Malam ini, aku ingin mengucapkan selamat tinggal untuk anak kecil itu.

"Kita mau ke mana?" Aku setengah berteriak untik meningkahi musik yang memenuhi mobil agar Jihane mendengarku.

"Party, Babe."

"Satu jam," ucapku.

"What?" Jihane berteriak.

"Gue kasih waktu satu jam, setelah itu kita pulang."

"What? I can't hear you."

Jihane jelas mendengarku, dia hanya tidak mau mengikuti permintaanku. Sejak dulu, Jihane selalu melabeliku party pooper.

Dia sepupu sekaligus sahabatku. Meski aku dan Jihane bertolak belakang. Aku serius belajar sementara Jihane lebih senang nongkrong. I'm a straight A student, Jihane terpaksa mengandalkan suap dari orang tuanya agar lulus sekolah. Aku serius, Jihane is the light of the party. Jihane penyeimbang untuk hidupku yang berantakan.

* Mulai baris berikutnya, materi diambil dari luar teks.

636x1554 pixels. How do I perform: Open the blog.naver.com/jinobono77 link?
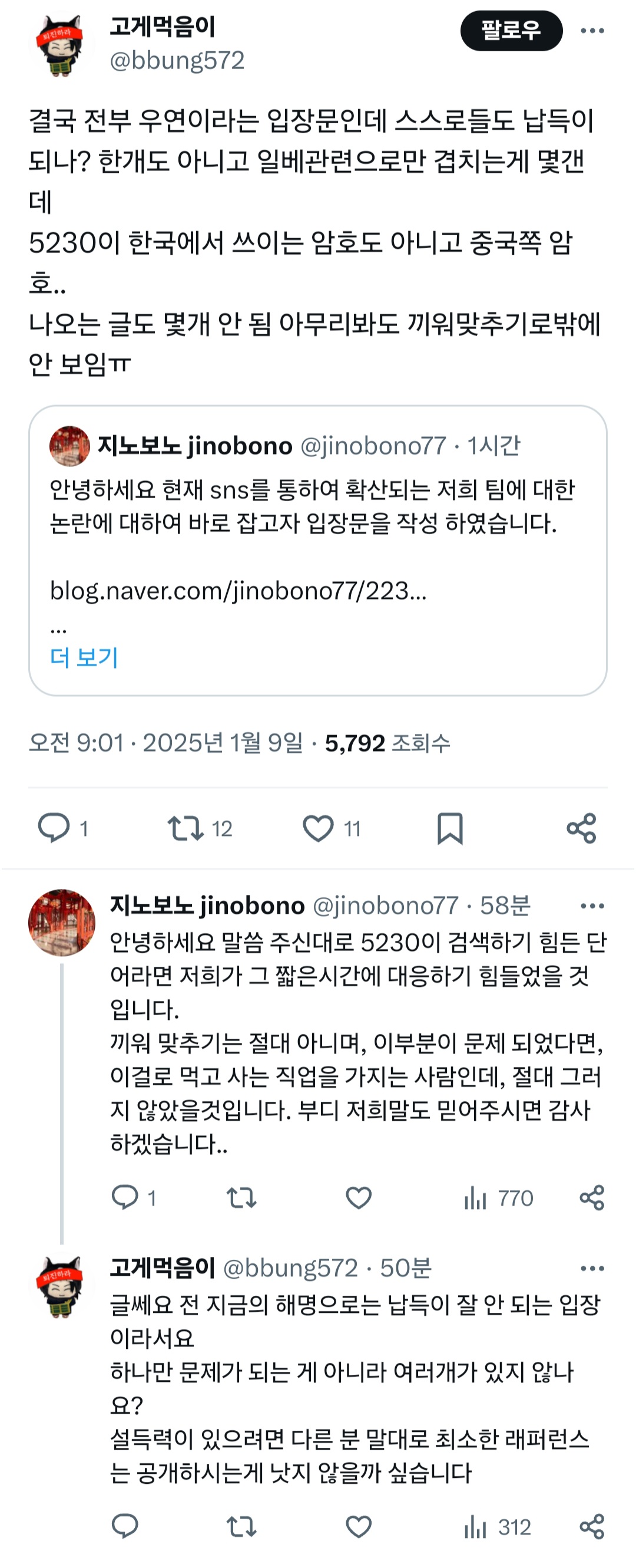[238, 591]
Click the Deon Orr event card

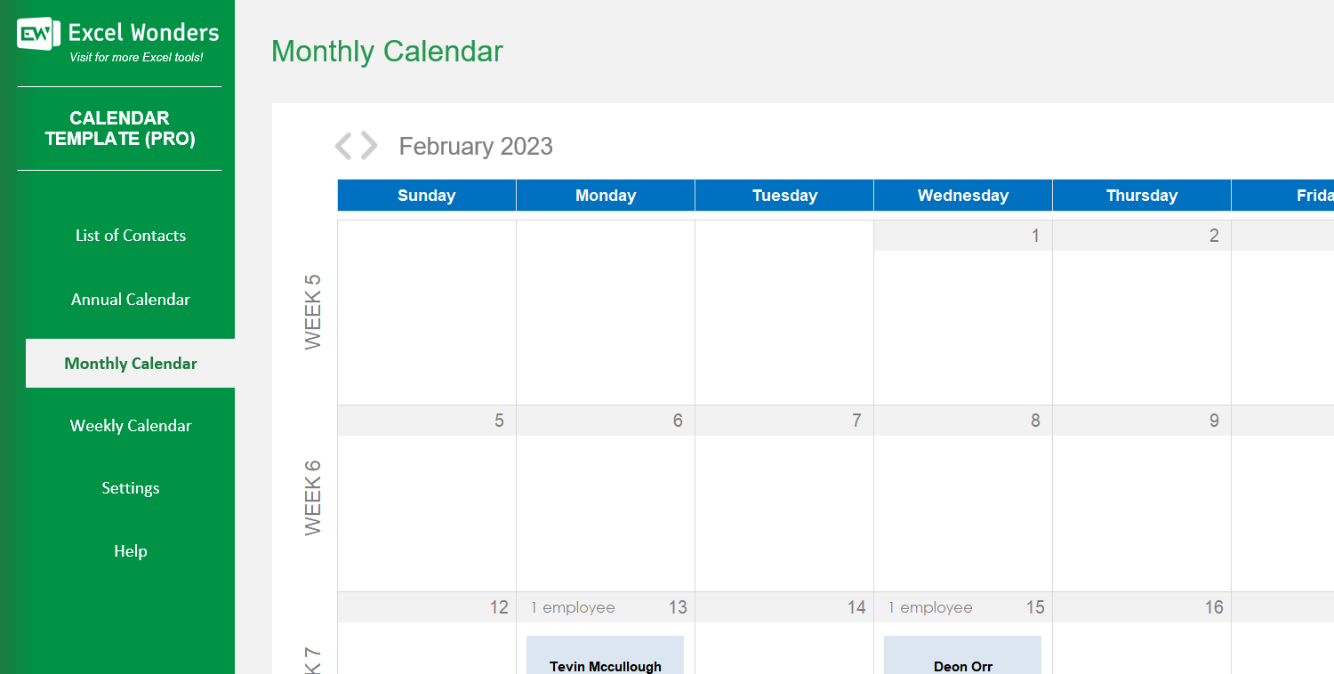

Jihane menghentikan mobil di depan klab di Seminyak. Dia menyerahkan kunci ke petugas valey sebelum menarikku masuk.

"Okay, this isn't you." Aku memandang sekeliling, mengamati kondisi klab yang berbeda dari yang biasa dikunjungi Jihane.

Jihane langganan Potato Head. Sedangkan klab ini terlalu kecil untuk party people seperti Jihane.

"This is special, Babe." Jihane mengerling sebelum meninggalkanku di meja.

Aku memandang sekeliling. Meski beberapa kali menikmati nightlife, aku merasa out of place di tempat seperti ini. Dulu aku mati-matian belajar demi mendapat nilai bagus, dengan begitu Papa percaya aku bisa menggantikannya dj perusahaan. Aku bekerja dari bawah, untuk membuktikan diri. Aku bekerja mati-matian untuk dilihat dan diakui. Dan sekarang, setelah kakakku menyerahkan posisinya, aku ditunjuk menjadi CEO, aku bekerja lebih keras lagi karena posisi itu bisa diambil begitu saja dari tanganku. Aku berjuang mati-matian untuk mendapatkannya, dan aku tjdak akan menyerahkannya karena pria toksik di jajaran direksi yang tidak percaya perempuan bisa jadi pemimpin.